= Suzanne Burden =

British actress

Suzanne Burden (born 1958) is a British actress.

A graduate of RADA, she has appeared on television, and occasionally in films, since the early 1980s. She gained attention as Esther Summerson in Bleak House (1985). In 1989, she played Patricia Matthews in Poirot (episode "The Third Floor Flat"), and Joyce Blount in Campion (episode "Police at the Funeral"). Her leading roles have included You, Me and It (1993), A Mind to Murder (1995), The Vet (1995–96), the children's series Microsoap (1998–2000). She appeared as Sarah in the sitcom Fear, Stress and Anger (2007). In Midsomer Murders, she played Rebecca Plunkett in the episode "A Talent for Life" (2003) then Zukie Richardson in the episode "The Great and the Good" (2009).

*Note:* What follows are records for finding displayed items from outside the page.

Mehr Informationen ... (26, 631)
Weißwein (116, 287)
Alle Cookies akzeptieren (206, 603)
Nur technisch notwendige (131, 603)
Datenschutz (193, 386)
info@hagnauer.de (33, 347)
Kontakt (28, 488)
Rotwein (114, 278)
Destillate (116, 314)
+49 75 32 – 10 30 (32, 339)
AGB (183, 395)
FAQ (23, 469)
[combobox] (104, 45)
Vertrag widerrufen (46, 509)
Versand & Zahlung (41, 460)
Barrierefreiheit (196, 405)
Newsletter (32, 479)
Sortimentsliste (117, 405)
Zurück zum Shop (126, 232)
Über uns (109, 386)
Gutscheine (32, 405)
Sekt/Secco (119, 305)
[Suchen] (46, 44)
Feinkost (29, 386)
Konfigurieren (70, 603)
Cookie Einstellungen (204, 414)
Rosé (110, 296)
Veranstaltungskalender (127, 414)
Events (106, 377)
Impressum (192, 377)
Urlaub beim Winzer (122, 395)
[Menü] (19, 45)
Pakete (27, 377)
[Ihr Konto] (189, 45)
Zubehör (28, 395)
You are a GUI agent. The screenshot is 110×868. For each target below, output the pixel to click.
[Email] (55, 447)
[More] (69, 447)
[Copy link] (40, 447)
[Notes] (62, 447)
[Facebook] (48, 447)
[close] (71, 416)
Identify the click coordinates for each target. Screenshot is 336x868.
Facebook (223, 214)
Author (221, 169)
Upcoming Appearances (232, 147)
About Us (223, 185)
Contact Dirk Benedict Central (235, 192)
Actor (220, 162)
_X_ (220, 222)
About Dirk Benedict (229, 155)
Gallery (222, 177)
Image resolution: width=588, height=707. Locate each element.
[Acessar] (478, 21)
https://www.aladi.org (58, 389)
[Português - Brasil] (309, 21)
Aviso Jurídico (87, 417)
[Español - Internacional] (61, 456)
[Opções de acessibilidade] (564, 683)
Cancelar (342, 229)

Burden has also appeared on stage. At the Chichester Festival Theatre, in the 2006 season, she played Lydia Cruttwell in Terence Rattigan's In Praise of Love and the following year, she was Maria in Twelfth Night and Lady Macduff in Macbeth. At the Arcola Theatre, London, in 2009, she played Mrs Alving in Ibsen's Ghosts. Burden appeared in Black Mirror: Bandersnatch, released on Netflix on 28 December 2018.

Burden has also co-starred in several radio dramas for BBC, along with Bill Nighy, in Simon Brett's comedic murder mystery series Charles Paris. She plays his "semi-detached" wife, Frances.